DATA SHOWN -
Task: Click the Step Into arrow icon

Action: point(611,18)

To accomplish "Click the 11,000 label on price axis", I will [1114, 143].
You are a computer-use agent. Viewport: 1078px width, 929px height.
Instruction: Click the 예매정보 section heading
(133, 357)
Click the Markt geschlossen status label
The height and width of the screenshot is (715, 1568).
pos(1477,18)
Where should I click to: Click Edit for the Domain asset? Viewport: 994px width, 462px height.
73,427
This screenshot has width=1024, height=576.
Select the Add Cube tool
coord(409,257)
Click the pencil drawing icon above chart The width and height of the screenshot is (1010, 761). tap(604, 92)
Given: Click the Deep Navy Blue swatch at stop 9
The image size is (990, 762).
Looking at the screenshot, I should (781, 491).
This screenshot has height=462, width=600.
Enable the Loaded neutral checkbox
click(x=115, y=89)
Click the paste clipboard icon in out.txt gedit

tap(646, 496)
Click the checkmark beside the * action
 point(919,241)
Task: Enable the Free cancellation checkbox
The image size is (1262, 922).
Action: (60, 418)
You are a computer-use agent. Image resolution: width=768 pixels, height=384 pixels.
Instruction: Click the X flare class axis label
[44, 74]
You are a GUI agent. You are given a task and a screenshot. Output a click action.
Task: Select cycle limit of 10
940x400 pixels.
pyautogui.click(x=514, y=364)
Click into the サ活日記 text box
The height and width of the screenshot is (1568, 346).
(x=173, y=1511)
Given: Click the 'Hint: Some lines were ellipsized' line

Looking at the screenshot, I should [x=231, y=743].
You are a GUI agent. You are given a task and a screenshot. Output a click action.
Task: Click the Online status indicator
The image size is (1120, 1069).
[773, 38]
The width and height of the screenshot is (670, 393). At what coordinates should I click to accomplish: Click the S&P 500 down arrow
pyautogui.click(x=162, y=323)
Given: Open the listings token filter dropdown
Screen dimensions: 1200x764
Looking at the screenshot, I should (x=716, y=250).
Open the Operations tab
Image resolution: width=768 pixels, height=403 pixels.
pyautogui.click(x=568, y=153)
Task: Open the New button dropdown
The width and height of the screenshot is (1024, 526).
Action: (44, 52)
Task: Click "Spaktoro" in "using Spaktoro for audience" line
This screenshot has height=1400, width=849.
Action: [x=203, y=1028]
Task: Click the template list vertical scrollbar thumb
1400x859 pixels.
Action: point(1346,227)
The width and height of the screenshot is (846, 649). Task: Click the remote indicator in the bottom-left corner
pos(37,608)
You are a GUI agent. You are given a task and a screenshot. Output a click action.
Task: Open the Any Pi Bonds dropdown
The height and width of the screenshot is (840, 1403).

SET EXERCISE -
Copy all of the material above word for word, keeping every line as it appears.

FINISHED EXERCISE -
Task: Click the Step Into arrow icon

Action: point(611,18)

To accomplish "Click the 11,000 label on price axis", I will [1114, 143].
You are a computer-use agent. Viewport: 1078px width, 929px height.
Instruction: Click the 예매정보 section heading
(133, 357)
Click the Markt geschlossen status label
The height and width of the screenshot is (715, 1568).
pos(1477,18)
Where should I click to: Click Edit for the Domain asset? Viewport: 994px width, 462px height.
73,427
This screenshot has width=1024, height=576.
Select the Add Cube tool
coord(409,257)
Click the pencil drawing icon above chart The width and height of the screenshot is (1010, 761). tap(604, 92)
Given: Click the Deep Navy Blue swatch at stop 9
The image size is (990, 762).
Looking at the screenshot, I should (781, 491).
This screenshot has height=462, width=600.
Enable the Loaded neutral checkbox
click(x=115, y=89)
Click the paste clipboard icon in out.txt gedit

tap(646, 496)
Click the checkmark beside the * action
 point(919,241)
Task: Enable the Free cancellation checkbox
The image size is (1262, 922).
Action: (60, 418)
You are a computer-use agent. Image resolution: width=768 pixels, height=384 pixels.
Instruction: Click the X flare class axis label
[44, 74]
You are a GUI agent. You are given a task and a screenshot. Output a click action.
Task: Select cycle limit of 10
940x400 pixels.
pyautogui.click(x=514, y=364)
Click into the サ活日記 text box
The height and width of the screenshot is (1568, 346).
(x=173, y=1511)
Given: Click the 'Hint: Some lines were ellipsized' line

Looking at the screenshot, I should [x=231, y=743].
You are a GUI agent. You are given a task and a screenshot. Output a click action.
Task: Click the Online status indicator
The image size is (1120, 1069).
[773, 38]
The width and height of the screenshot is (670, 393). At what coordinates should I click to accomplish: Click the S&P 500 down arrow
pyautogui.click(x=162, y=323)
Given: Open the listings token filter dropdown
Screen dimensions: 1200x764
Looking at the screenshot, I should (x=716, y=250).
Open the Operations tab
Image resolution: width=768 pixels, height=403 pixels.
pyautogui.click(x=568, y=153)
Task: Open the New button dropdown
The width and height of the screenshot is (1024, 526).
Action: (44, 52)
Task: Click "Spaktoro" in "using Spaktoro for audience" line
This screenshot has height=1400, width=849.
Action: [x=203, y=1028]
Task: Click the template list vertical scrollbar thumb
1400x859 pixels.
Action: point(1346,227)
The width and height of the screenshot is (846, 649). Task: Click the remote indicator in the bottom-left corner
pos(37,608)
You are a GUI agent. You are given a task and a screenshot. Output a click action.
Task: Open the Any Pi Bonds dropdown
The height and width of the screenshot is (840, 1403).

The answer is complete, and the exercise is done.